This repository contains the code and experiments associated with the paper "Redacted Text Detection Using Neural Image Segmentation
Methods", published in the International Journal on Document Analysis and Recognition (IJDAR).
This repository contains the code associated with the experiments conducted in the paper, with notebooks containing the actual experiments. The DatasetExploration notebook is a small notebook that gives an overview of the dataset and shows some of the annotations on a sample image. The EdactRayonScanBaseline notebook contains an implementation of the rulebased Edact-Ray model for scanned-in images, and a short evaluation of this algorithm on our testset. The baseline based on OCR and morhpology is implemented in the OCRandMorphologyBaseline notebook, and the results are saved for evaluation in the NeuralModelExperiments notebook, where the model is compared to the Mask R-CNN and Mask2Former models trained specifically for this task.
model configs
│ └─── detectron2_configs
│ └─── mask2former_configs
│
training_scripts
│ └─── mask2former_train_net.py
│ └─── maskrcnn_train_net.py
│
model_outputs
│ └─── Morphology
│ └─── Mask-RCNN
│ └─── Mask2Former
│
notebooks
│ └─── DatasetExploration.ipynb
│ └─── EdactRayOnScansBaseline.ipynb
│ └─── NeuralModelExperiments.ipynb
│ └─── OCRandMorphologyBaseline.ipynb
│ └─── evaluation.py
│ └─── utils.py
The repository includes both a requirements.txt and a environment.yml file for installing the required dependencies.
To install the required dependencies via conda, please run the following command in the root folder of the repository:
conda env create -f environment.yml
This will create the NeuralRedactedTextDetection environment, which you can use to run the experiments and notebooks.

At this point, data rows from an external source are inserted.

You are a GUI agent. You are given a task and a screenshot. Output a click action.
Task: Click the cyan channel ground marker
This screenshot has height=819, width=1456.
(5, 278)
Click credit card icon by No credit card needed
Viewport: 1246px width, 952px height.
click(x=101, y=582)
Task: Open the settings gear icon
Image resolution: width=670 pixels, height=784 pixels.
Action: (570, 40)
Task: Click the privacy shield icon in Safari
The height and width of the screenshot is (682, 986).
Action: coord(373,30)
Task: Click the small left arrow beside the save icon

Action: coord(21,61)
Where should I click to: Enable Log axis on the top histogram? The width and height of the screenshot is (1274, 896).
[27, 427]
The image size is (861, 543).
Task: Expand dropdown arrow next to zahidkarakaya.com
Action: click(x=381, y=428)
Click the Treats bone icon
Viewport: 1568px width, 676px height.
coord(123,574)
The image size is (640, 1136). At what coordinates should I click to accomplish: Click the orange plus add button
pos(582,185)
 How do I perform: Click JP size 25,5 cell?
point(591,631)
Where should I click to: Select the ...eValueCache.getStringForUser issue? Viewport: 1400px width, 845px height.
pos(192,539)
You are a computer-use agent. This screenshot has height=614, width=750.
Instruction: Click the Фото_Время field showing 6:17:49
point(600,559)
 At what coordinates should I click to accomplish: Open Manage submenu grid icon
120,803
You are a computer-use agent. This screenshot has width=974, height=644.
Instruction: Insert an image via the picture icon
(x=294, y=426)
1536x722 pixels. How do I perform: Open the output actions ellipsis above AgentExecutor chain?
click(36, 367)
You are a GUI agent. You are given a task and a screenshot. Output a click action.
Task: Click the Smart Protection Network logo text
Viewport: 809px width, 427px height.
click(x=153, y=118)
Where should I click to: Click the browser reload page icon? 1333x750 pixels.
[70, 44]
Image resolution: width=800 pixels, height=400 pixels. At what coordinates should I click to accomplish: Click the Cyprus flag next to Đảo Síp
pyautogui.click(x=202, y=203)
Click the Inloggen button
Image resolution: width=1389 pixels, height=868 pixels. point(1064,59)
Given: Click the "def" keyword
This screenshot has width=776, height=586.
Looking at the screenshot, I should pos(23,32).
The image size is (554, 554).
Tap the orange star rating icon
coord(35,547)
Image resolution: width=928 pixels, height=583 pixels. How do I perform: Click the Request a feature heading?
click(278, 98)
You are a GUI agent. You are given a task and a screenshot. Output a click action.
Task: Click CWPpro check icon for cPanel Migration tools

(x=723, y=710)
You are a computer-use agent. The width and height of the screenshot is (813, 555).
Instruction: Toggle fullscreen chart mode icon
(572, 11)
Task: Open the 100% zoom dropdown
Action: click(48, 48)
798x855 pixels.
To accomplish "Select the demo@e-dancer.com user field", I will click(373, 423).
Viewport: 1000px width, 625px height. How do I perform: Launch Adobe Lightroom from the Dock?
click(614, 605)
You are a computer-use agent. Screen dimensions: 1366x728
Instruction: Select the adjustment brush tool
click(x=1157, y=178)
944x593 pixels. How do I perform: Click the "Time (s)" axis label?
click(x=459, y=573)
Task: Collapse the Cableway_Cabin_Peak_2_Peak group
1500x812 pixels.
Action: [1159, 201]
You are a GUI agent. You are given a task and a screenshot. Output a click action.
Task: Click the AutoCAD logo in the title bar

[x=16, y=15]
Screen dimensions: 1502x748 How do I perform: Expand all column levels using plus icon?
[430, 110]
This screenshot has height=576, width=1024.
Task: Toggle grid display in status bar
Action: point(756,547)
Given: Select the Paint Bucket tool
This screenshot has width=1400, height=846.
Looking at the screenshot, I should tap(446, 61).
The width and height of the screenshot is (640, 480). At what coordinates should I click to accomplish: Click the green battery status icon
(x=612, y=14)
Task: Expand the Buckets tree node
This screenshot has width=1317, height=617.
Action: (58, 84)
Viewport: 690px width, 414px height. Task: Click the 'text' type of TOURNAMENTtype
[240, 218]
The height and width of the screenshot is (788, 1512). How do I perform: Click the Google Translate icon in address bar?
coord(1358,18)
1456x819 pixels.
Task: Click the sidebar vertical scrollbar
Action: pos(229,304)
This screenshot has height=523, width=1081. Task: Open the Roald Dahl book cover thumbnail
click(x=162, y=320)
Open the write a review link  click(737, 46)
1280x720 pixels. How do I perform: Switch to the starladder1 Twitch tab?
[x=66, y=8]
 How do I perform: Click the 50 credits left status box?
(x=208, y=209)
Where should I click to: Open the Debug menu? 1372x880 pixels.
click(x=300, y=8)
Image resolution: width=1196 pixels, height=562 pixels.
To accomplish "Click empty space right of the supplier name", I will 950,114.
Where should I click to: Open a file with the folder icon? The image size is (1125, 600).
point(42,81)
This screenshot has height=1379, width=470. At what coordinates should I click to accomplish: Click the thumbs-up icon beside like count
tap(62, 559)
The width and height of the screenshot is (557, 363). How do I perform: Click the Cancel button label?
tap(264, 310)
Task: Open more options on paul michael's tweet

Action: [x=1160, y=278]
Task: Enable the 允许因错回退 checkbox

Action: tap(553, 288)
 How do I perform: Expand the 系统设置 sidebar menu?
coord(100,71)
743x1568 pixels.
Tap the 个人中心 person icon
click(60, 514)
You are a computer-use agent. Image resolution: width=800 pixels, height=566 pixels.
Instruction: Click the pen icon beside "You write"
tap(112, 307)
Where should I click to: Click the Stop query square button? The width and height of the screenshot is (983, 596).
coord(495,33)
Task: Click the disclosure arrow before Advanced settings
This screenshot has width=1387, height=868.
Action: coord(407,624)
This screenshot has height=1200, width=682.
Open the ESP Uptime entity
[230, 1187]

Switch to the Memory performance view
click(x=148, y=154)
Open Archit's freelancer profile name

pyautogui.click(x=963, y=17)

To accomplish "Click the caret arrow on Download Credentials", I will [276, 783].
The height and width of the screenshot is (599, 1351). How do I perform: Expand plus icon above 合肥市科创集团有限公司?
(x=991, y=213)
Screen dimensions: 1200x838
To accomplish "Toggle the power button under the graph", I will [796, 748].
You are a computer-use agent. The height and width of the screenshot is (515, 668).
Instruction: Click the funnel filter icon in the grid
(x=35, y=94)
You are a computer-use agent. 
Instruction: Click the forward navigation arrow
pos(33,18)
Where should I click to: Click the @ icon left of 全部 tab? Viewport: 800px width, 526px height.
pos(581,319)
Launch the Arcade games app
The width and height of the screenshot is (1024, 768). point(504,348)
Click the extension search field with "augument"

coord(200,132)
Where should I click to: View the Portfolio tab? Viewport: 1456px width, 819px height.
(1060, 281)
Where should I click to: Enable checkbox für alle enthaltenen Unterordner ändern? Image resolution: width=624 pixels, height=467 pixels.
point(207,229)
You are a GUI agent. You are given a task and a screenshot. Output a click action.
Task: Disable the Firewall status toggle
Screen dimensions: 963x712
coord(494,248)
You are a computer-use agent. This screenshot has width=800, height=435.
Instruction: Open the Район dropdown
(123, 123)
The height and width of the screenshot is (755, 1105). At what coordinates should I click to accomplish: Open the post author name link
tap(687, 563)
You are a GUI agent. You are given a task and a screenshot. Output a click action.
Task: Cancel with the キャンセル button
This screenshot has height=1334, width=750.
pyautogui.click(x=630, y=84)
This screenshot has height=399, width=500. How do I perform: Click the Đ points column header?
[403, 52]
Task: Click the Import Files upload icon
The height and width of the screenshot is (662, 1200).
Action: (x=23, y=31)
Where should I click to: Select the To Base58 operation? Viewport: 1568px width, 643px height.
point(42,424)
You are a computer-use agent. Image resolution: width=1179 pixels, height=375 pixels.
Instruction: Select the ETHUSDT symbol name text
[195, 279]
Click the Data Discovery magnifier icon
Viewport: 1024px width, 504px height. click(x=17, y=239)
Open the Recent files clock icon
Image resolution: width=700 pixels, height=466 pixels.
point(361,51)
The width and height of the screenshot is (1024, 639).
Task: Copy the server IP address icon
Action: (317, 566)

If you would rather install via pip, you can use the provided requirements.txt file, and install using the following command:
pip install -r requirements.txt
When trying to install the required dependencies on newer versions of MacOS, you might run into problems when trying to install the detectron2 and maskformer packages, with the system not being able to find the C++ headers needed for compilation. To solve this, you will need to install llvm via HomeBrew, and specify the path to the headers manually, using the following commands:
brew install llvm
CC=clang CXX=clang++ ARCHFLAGS="-arch x86_64" CXXFLAGS="-isystem $(brew --prefix llvm)/include/c++/v1" python -m pip install 'git+https://github.com/facebookresearch/detectron2.git'
If you don't want to install the packages and dependencies manually , we have also set up a Docker that will come with these dependencies pre-installed, which should make the installation considerably more easy, and still allow you to run all the code and scripts in the repository. To install the docker, please run the following command:
The dataset is encoded in the standard COCO format, with train and test folders containing the images and a JSON file in the COCO annotation style. Please note that although the Mask2Former library works with RLE masks of the annotations, the Detectron2 library does not, and therefore we have included annotations in both formats, with instructions of how to run everything for both models.
Both the dataset as well as the trained models and the model outputs can be downloaded through Zenodo on the following link: https://zenodo.org/records/10805206
After you have installed the requirements and have downloaded the dataset and models from Zenodo, you will have to download the base models
for the neural models, which you can do by running the download_pretrained_models.sh file, which will but the models in the resources/model_binaries/pretrained folder and convert the models from pth to pkl, as required by the libraries.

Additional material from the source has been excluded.